■ **TASK OBJECTIVE**:
Copy the data, beginning at the line that has "The height and width of the screenshot is (482, 1160)." and stopping after the line that has "Action: point(597,38)", with "round" swapped for "circular" and everything else unchanged. Omit the pictures.

■ **DATA FOR THE TASK**:

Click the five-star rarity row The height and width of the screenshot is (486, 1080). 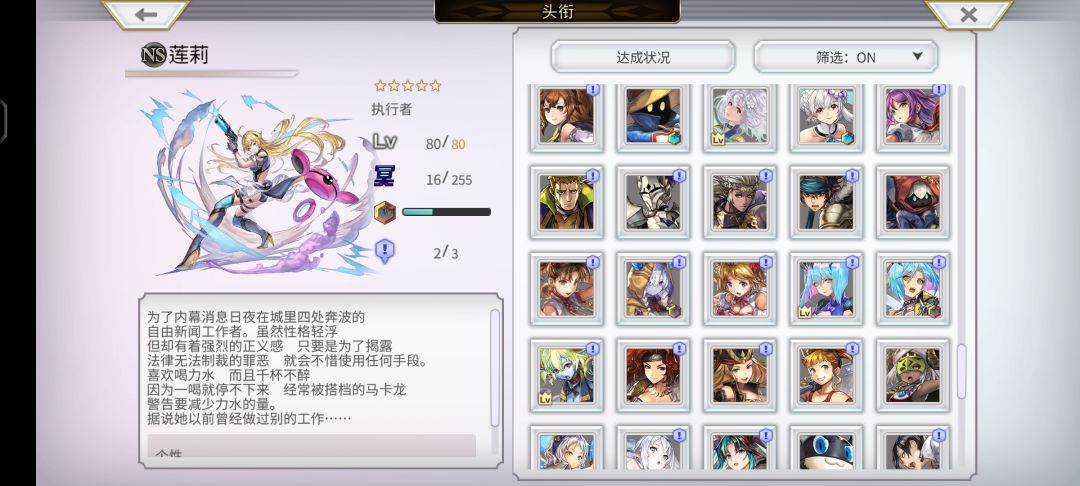point(407,86)
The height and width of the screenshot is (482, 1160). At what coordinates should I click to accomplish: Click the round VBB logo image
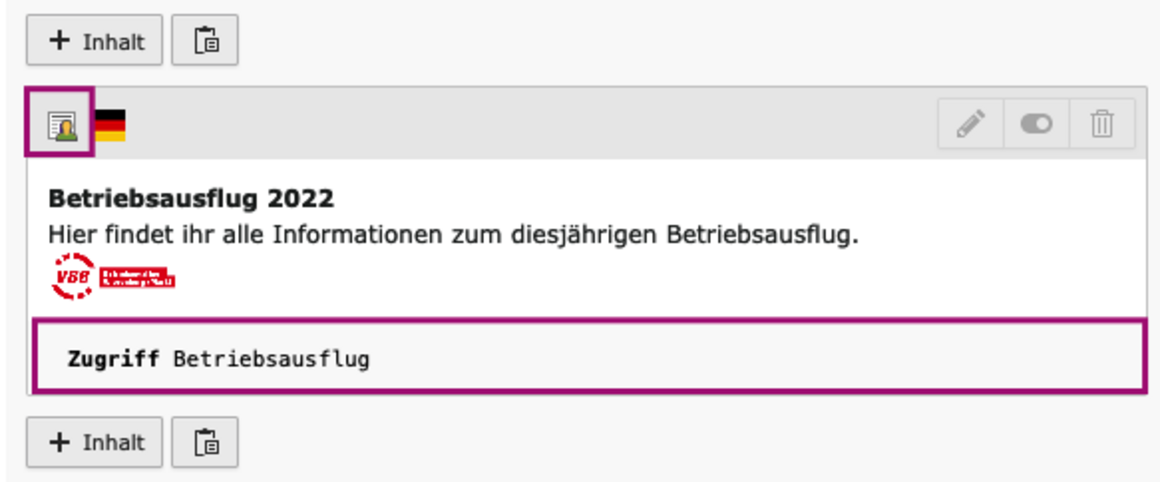[72, 277]
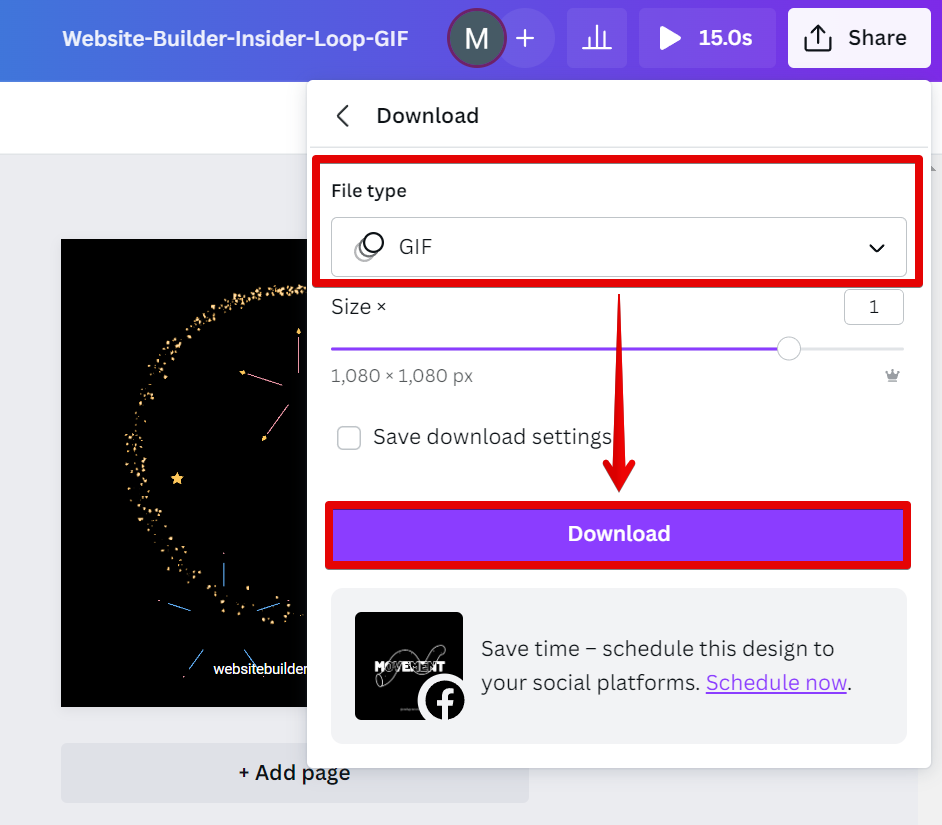This screenshot has width=942, height=825.
Task: Open the analytics insights icon
Action: point(597,38)
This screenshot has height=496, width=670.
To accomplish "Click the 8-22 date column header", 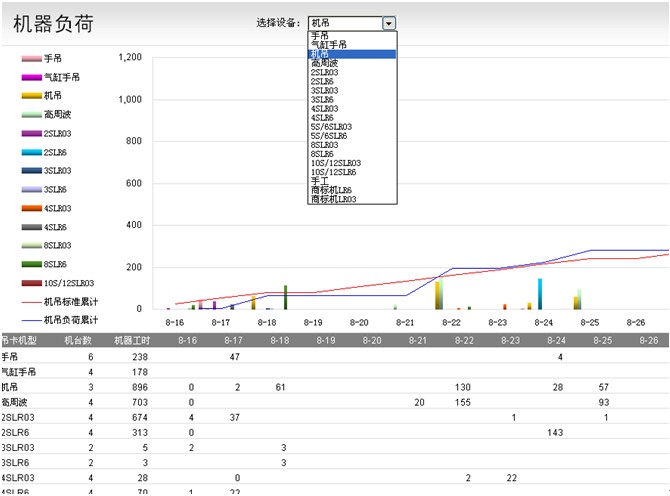I will [x=463, y=340].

■ **WRITTEN SOLUTION**:
The height and width of the screenshot is (482, 1160). At what coordinates should I click to accomplish: Click the circular VBB logo image
[72, 277]
This screenshot has width=942, height=825.
Task: Open the analytics insights icon
Action: point(597,38)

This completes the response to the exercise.